Se sorprendió ante la frugalidad de nuestras viandas. Estaba recién salida de la Clínica, aunque ella tenía más seguridad que nosotras. Nos contó que allí en la última época comía lo que le daba la gana y nadie le puso pegas. Su figura era la más normal de nosotras tres. Sus pechos eran medianos y sus nalgas también. La cintura tampoco destacaba por su brevedad como las nuestras. En resumen, podría tener una vida mucho más normal que nosotras. La charla se alargó hasta bien entrada la tarde. Poco a poco fue surgiendo la complicidad de haber sido unidas por el mismo destino. La pregunta sobre lo extraño de sus pezones acabó por salir.

—Ya sabéis que tengo unos piercings en forma de cono en ellos. No me los puedo quitar jamás. Si me pongo un sujetador normal, se me clavan en el pecho. Es algo muy doloroso. Así que hago esto. —Se desabrochó la blusa y nos enseñó lo que llevaba. Justo en el medio de su discreto bustier había un corte circular por el que asomaban. Estaba cosido todo el ribete, una obra casi profesional—. No puedo evitar que se note, parezco mucho más que empitonada . Tengo que vivir con ello. Supongo que habrá alguien a quien le guste.

—¿Son sensibles? —le pregunté.

—No mucho... por fortuna. Sería una tortura, porque no puedo manipularlos apenas.

—¿Entonces? —continué— ¿Cómo te das placer?

—¡Pues como todas, chica, pareces tonta! ¡Con mi pene!

—¡¿Tienes pene?! —exclamamos las dos al unísono.

—No exactamente —chasqueó la lengua—. Estoy castrada y se ha quedado reducido a algo muy pequeñito y siempre flácido, pero es tan sensible que me da unos orgasmos increíbles. No por intensos, que no lo son tanto como cuando era varón, sino porque los siento con todo mi cuerpo. Es menos genital y más holístico.

—¡¿Tienes orgasmos?! —ahí ya fue un grito lo que salió de nuestras gargantas.

Tamara nos miró con cara de asombro.

—¿Vosotras no? ¿Os han hecho asexuales o algo? Con lo que vi allí, cualquier cosa podría ser...

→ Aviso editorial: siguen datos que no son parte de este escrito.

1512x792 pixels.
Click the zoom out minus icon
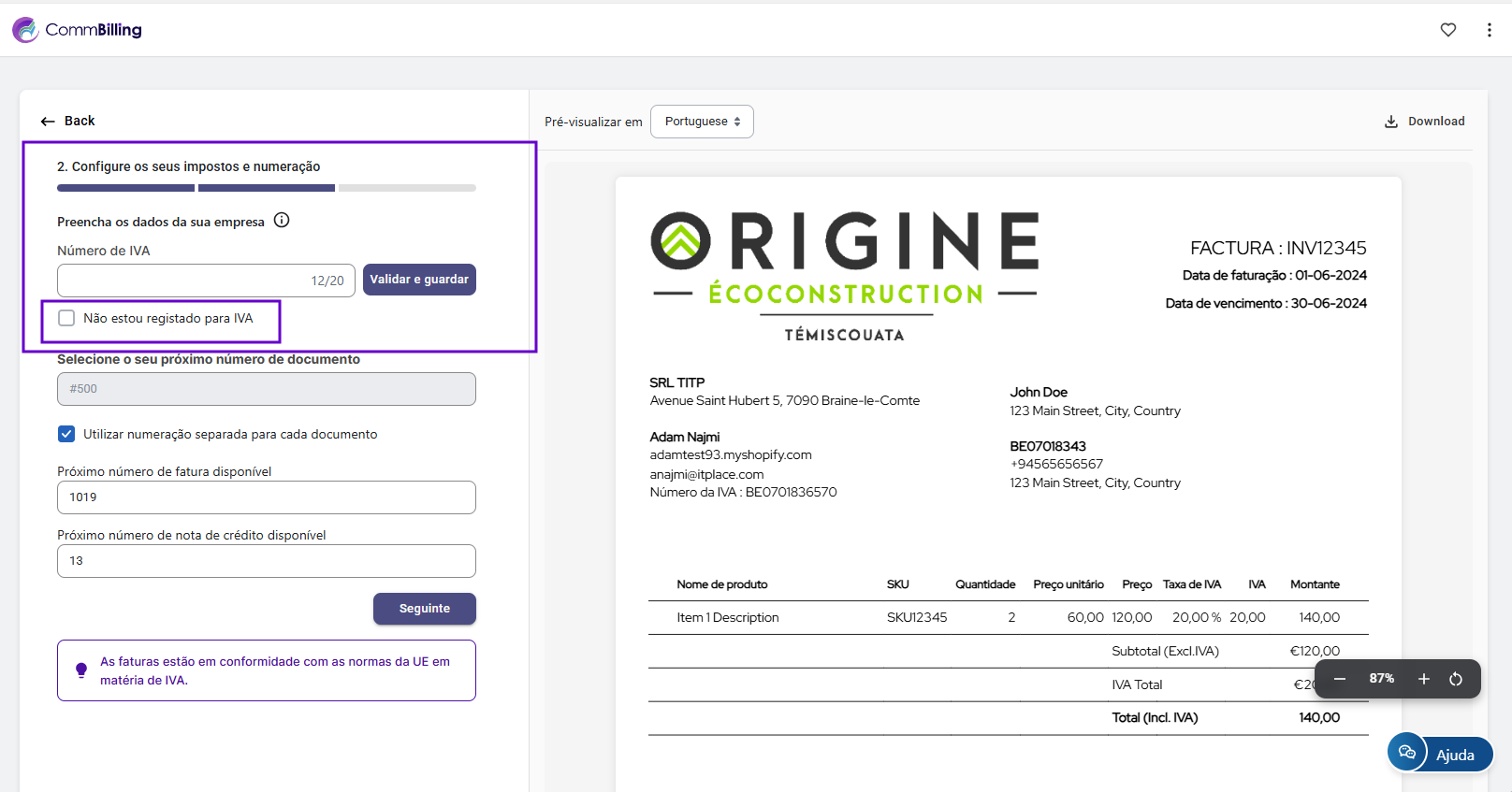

—¡Ojalá! —dijo Natalia—. Sería mejor que esta tortura. Tenemos las dos un deseo enorme. Es que tan solo... no lo podemos satisfacer.

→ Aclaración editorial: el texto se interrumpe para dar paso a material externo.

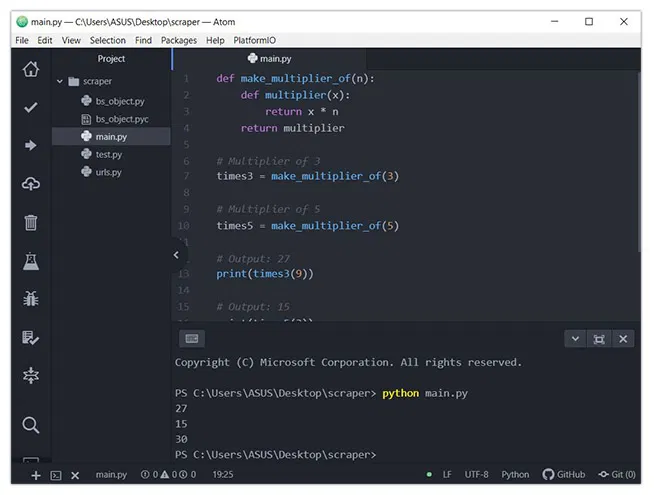Click the Build checkmark icon

coord(31,107)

—¡Madre mía! ¡Esa es el peor de los destinos! ¿Cómo lo aguantáis?

Le explicamos nuestros lloros, la impotencia, lo duras, casi imposibles, que eran las noches y el pequeño alivio que suponía darle placer a un hombre. Nos interrumpíamos la una a la otra ante el borbotón de palabras y sentimientos que afloraban y que nos sirvieron, a la vez, de catarsis. Solo la recién llegada no lloró. Yo lo hice procurando lo estropear mi maquillaje, casi recién aplicado. A Natalia los chorros le corrían libres por las mejillas, sin apenas gestos en su cara perfecta.

—Si me hubieran hecho eso a mí, encontraría al responsable y lo mataría. Me ha costado mucho aceptar lo demás, cómo me han cambiado, lo que soy ahora y lo que estoy destinada a ser, pero una crueldad así, además, perpetua... Los asesinaría.

—¡Qué dices! —se me escapó.

Se encogió de hombros antes de contestar.

—No sabes de lo que soy capaz. No tengo nada que perder... Eso me hace peligrosa.

Dudé que fuera tan cierto. No creía que en sus intrincados diseños incluyeran crear asesinas potenciales. Ella sí lo pensaba y no la conocía lo suficiente para expresarle mis dudas.

—Chicas, no puedo llegar a comprender lo que estáis pasando, pero ahora estoy con vosotras y os voy a ayudar. Encontraremos una forma de salir adelante. ¡Ya lo veréis!

Admiraba su entusiasmo y seguridad. Igual conseguíamos aliviar ese sufrimiento en algún momento. Conseguí serenarme, sin apenas daños en mis pinturas faciales.

Nos despedimos poco después porque era la hora de ir al gimnasio, otras de las obligaciones que odiaba, sobre todo dado mi peculiar atuendo, en especial mis zapatillas deportivas con tacón. Tamara no quiso acompañarnos. Era su primer día. Mejor dejar que se centrase.